One of the residents injured in the collapse of an apartment building sued the city of Davenport and the building’s current and former owners on Monday, alleging they knew of the deteriorating conditions and failed to warn residents of the risk.
The complaint filed on behalf of Dayna Feuerbach alleges multiple counts of negligence and seeks unspecified damages. It also notes that additional lawsuits are likely.
“The city had warning after warning,” attorney Jeffrey Goodman said in an interview with The Associated Press. He called it a common trend in major structural collapses he’s seen. “They had the responsibility to make sure that the safety of the citizens comes first. It is very clear that the city of Davenport didn’t do that.”
Branden Colvin Sr.’s body was recovered Saturday. The body of Ryan Hitchcock was recovered Sunday and Daniel Prien early Monday. The discoveries came after authorities announced that the search for survivors had been completed, with attention turning to shoring up the remaining structure so recovery efforts could begin.
City officials had said earlier that Colvin, 42; Hitchcock, 51; and Prien, 60; had “high probability of being home at the time of the collapse.” Searching for them has proven to be extremely dangerous. The remains of the six-story apartment building were constantly in motion in the first 24 to 36 hours after it collapsed on May 28, putting rescuers at great risk.
“We are doing the best we can to balance the building conditions and the safety of our responders,” Fire Chief Mike Carlsten told reporters. He said conditions have forced a response that may take “days and weeks” instead of what ideally would have been minutes or hours.
Mayor Mike Matson said last week that any complaints about the rescue and recovery process should be directed at him, not first responders.
Unresolved questions include why neither the owner nor city officials warned residents about potential danger. A structural engineer’s report issued days before the collapse indicated a wall of the century-old building was at imminent risk of crumbling.
Documents released by the city show that city officials and the building’s owner had been warned for months that parts of the building were unstable.
Tenants also complained to the city in recent years about a host of problems they say were ignored by property managers, including no heat or hot water for weeks or even months at a time, as well as mold and water leakage from ceilings and toilets.

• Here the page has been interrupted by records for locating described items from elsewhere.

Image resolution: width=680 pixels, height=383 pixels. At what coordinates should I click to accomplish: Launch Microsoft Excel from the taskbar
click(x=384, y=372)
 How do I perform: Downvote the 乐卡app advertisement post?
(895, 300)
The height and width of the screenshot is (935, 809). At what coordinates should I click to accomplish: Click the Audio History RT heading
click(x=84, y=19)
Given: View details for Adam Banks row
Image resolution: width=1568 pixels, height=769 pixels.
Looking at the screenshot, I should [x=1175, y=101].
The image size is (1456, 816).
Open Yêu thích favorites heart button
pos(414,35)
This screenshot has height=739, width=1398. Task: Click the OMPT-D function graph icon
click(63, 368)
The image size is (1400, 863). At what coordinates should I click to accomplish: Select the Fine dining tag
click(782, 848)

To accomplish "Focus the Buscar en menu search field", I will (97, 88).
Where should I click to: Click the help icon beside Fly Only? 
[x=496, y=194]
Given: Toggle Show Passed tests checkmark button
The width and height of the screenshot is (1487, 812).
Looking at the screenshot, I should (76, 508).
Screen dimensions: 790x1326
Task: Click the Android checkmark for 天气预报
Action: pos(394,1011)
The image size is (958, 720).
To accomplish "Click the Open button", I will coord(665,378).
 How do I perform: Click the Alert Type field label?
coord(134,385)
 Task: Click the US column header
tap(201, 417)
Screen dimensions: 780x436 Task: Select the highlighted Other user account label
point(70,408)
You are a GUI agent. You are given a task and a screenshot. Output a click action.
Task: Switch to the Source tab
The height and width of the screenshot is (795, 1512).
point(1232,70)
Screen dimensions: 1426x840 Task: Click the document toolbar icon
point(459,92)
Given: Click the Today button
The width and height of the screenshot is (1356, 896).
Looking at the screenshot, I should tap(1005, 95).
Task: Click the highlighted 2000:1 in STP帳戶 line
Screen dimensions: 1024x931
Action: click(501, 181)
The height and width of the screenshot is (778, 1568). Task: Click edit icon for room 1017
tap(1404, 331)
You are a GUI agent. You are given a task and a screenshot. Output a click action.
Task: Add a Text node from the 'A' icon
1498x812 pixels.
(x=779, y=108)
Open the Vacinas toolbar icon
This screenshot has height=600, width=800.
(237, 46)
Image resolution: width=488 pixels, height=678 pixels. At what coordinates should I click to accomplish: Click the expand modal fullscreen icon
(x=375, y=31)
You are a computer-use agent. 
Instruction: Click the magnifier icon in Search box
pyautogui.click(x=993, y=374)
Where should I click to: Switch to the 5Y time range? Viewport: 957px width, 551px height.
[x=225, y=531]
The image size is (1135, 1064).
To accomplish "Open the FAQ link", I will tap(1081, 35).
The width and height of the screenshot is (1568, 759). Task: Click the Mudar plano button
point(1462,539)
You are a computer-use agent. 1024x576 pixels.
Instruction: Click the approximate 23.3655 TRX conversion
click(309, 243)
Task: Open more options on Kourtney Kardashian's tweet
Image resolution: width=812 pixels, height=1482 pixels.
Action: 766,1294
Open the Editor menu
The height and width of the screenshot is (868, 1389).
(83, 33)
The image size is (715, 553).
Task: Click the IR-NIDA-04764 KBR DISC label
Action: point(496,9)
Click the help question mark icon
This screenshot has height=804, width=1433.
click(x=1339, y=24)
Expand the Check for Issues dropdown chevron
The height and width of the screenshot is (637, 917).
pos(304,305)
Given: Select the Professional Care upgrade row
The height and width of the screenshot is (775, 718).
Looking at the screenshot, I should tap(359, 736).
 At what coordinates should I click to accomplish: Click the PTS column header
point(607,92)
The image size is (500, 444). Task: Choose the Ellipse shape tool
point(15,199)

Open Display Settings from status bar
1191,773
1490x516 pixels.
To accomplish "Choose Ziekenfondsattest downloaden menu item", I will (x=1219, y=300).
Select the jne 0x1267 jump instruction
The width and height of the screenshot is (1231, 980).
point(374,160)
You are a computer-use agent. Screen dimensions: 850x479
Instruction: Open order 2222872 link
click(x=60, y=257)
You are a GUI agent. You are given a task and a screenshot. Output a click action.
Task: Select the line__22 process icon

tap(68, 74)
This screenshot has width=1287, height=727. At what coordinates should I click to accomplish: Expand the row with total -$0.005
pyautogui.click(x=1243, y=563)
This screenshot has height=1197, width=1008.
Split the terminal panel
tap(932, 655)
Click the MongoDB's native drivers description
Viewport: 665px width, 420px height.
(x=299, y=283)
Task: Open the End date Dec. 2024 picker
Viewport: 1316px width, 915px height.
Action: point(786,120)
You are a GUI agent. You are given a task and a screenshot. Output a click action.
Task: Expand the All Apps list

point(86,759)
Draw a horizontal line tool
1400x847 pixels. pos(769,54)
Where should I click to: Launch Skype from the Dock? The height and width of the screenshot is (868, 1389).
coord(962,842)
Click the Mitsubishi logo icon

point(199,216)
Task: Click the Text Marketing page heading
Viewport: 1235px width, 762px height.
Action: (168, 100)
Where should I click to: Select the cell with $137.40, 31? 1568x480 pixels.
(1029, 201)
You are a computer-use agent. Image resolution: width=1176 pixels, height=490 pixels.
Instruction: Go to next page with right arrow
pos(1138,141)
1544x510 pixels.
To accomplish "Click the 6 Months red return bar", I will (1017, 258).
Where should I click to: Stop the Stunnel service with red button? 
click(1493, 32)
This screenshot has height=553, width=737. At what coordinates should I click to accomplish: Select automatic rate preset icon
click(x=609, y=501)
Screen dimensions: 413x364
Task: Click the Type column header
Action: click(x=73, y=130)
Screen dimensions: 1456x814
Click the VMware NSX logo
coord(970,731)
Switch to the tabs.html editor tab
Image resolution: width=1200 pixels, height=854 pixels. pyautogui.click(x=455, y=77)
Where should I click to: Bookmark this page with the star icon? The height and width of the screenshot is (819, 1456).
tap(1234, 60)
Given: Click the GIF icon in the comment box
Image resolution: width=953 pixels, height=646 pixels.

While city officials tried to address some complaints and gave vacate orders to individual apartments, a broader evacuation was never ordered, records show.
Current and former residents told The Associated Press about interior cracks on the wall that ultimately collapsed that were reported to building management. One woman whose apartment ended up in a huge pile of rubble had to have her leg amputated in order to be rescued.
Andrew Wold, the building’s owner, released a statement dated May 30 saying “our thoughts and prayers are with our tenants.” He has made no statement since then, and efforts to reach him, his company and a man believed to be his attorney have been unsuccessful. The mayor and other officials say they have had no contact with the owner since the collapse.
County records show Davenport Hotel L.L.C. acquired the building in a 2021 deal worth $4.2 million.